たまたまサーフィン雑誌を見ていたら、この本のことを知ってしまった。
タイトルに惹かれてポチっと。
中身を想像しながら到着を待った久しぶりの本となった。
自分の将来や、この本から受けた憧れのようなものが出てきました。
そんな偶然出会った本の話書いています。
父の死から物語は始まった
新卒で入社した会社を1か月で辞めてしまう主人公の文哉と北海道に住む姉の宏美。
ある日突然、覚えのない電話番号から携帯電話に着信があり、見知らぬ男から父親の芳雄の死を知らされる。
ぶっきらぼうなその男は、父親の友人で和海という男。
3年近く父と会っていない文哉と和海とのやりとりで、父の移転後の生活が炙り出されていきます。
父の思い出を処分しようとする子供達
文哉が小学校の頃に両親は離婚してしまい、二人の子供を引取る父芳雄。
男手一つ子供を育てる父の背中は、何処かつまらない人生に文哉には写ってしまっていた。
疎遠になりかけていた父親の突然の死の知らせで、姉弟が初めて父の新しい暮らしを目にすることに。
最初は家に財産が残っていないか、早く家や車も処分してしまい遺産として処理してしまおうと考えていた姉弟でした。
ずっと自分押し殺し、自分だけの闇を抱えるようにして寡黙に働いた父親が選んだ土地、環境、周囲の人たちとの関係が徐々に見えてきます。
父が暮らした家に何度か通ううちに気持ちに変化が
父が人生を終えようと選んだ土地は、房総半島の先端にある別荘地だった。
文哉は二度目に訪れた時に、そこが海の直ぐ近くだということを発見する。
ぶっきらぼうな和海から父親が学生時代に海の家でアルバイトに来ていた土地だと聞かされる。
そして物置小屋からサーフボードを見つける。父のものだった。(ここ大事です。笑)
疎遠になっていた父の素顔を知らない文哉が遺品を整理するうちに、生活、生業、友人関係を知るうちに、父の素顔を殆ど知らなかったことに気付く。

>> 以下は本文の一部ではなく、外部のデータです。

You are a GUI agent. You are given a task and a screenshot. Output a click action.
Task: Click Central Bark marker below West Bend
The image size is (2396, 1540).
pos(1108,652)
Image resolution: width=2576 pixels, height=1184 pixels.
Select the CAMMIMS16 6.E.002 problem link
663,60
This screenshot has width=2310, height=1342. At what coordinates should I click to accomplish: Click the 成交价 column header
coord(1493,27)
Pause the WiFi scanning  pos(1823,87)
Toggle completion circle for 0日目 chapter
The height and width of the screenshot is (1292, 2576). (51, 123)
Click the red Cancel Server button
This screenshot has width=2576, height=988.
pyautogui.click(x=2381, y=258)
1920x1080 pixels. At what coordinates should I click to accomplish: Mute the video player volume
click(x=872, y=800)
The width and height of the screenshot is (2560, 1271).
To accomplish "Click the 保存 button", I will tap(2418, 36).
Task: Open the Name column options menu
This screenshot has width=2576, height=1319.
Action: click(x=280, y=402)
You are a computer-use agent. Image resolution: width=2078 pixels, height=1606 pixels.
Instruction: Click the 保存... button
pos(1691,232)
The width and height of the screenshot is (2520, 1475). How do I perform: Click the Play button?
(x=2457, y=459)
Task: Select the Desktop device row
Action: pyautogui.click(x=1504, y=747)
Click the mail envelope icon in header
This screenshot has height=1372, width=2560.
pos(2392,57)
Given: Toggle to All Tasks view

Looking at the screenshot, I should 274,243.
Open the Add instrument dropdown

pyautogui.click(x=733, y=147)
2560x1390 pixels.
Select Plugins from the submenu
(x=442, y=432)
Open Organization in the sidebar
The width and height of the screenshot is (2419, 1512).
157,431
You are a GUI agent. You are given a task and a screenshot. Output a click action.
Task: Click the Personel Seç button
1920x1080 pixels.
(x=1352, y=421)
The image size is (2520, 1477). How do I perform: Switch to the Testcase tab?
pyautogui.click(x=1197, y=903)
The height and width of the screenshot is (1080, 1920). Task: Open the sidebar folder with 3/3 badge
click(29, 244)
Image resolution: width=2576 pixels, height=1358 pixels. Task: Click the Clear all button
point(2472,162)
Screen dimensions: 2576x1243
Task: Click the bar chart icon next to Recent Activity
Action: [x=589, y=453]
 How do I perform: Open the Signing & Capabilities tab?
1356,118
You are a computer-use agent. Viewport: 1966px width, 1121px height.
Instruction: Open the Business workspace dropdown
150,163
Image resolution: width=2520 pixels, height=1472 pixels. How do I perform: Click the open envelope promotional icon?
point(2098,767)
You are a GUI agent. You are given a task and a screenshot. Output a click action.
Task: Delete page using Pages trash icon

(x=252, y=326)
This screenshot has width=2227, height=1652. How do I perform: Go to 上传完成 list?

後ろめたさを感じながら「幸せの尺度」について考えさせられていく。
千葉の田舎の海辺の村で、東京とは違う時間を生きるうちに、「幸せに絶対はないのだ」ということに気付く。
青二才だった文哉が父に言い放った言葉「他人にどんなに評価されようが、自分で納得していない人生なんて全く意味がない」そして「職業や職場を選ぶ前に、決めておくべき生き方があった」ということに。
本書から自分と重なる部分を考えてみた
父親の芳雄とワタシはほぼ同世代だと思います。
50過ぎで長年勤めた不動産会社を辞め、田舎の町へ移り住む。
彼が青春時代の夏を過ごした場所で人生をリセットする。
子育ても終わり、息子から言われた言葉に憤りを感じながらも、自分自身を生きようとした行動を、「さあやれ」と言われても出来るものではないかもしれません。
海の近くでサーフィンしながら、海の恵みをいただき、便利屋を生業として生活をしていた父芳雄さん。
息子の文哉も和海から魚や貝の捕り方を教わり、切迫する失業中の食事事情を乗り切る強さを感じ始めます。
好きなことをして生きていくということは、周りを意識する生活ではなく、自分が本気で好きなものに囲まれて生きること。
それは稼ぐというものではなく、自然に生かされながら、与えられたものだけで生きていくことで、じゅうぶんであるように思えて来るものがありました。
多分、ワタシにもできそうな生活であるように思いました。
まとめ
亡き父が暮らした家を整理することは、生前の父と向き合うこと。
遺品がかつての持ち主について語りかけてくる。
その声に耳を澄ますことが、遺され者に課せられた役目であり、遺された者ができる数少ない行いである。
そのことにようやく気付いた文哉青年は、父の辿った生き方を受け継ぎ始める。
一つの家を巡り、次第に生きる価値観の変化が少し切なく、羨ましくもあり、最後は絶対そうするよねという共感で終わりました。
自分の将来や、この本から受けた憧れのようなものが出てきました。
そして本書の最後に書かれている言葉。
幸せとは何か?それは他人に選んで貰うものではなく、世間に合わせるものでもない。
それを決めるのは、広い世界中でただ一人、自分自身にだけ許された特権なのだ。
幸せの選択と子孫に遺品を整理してもらい、共感してもらえるものを残すことができるのか?
自分の生き方を貫いた者だけが残せるように思います。
何よりも海辺の村で、ゆっくり流れる時間を過すことが、自分にとって悪いわけがないと思う、今日この頃です。
今日も最後まで読んでいただきありがとうございます。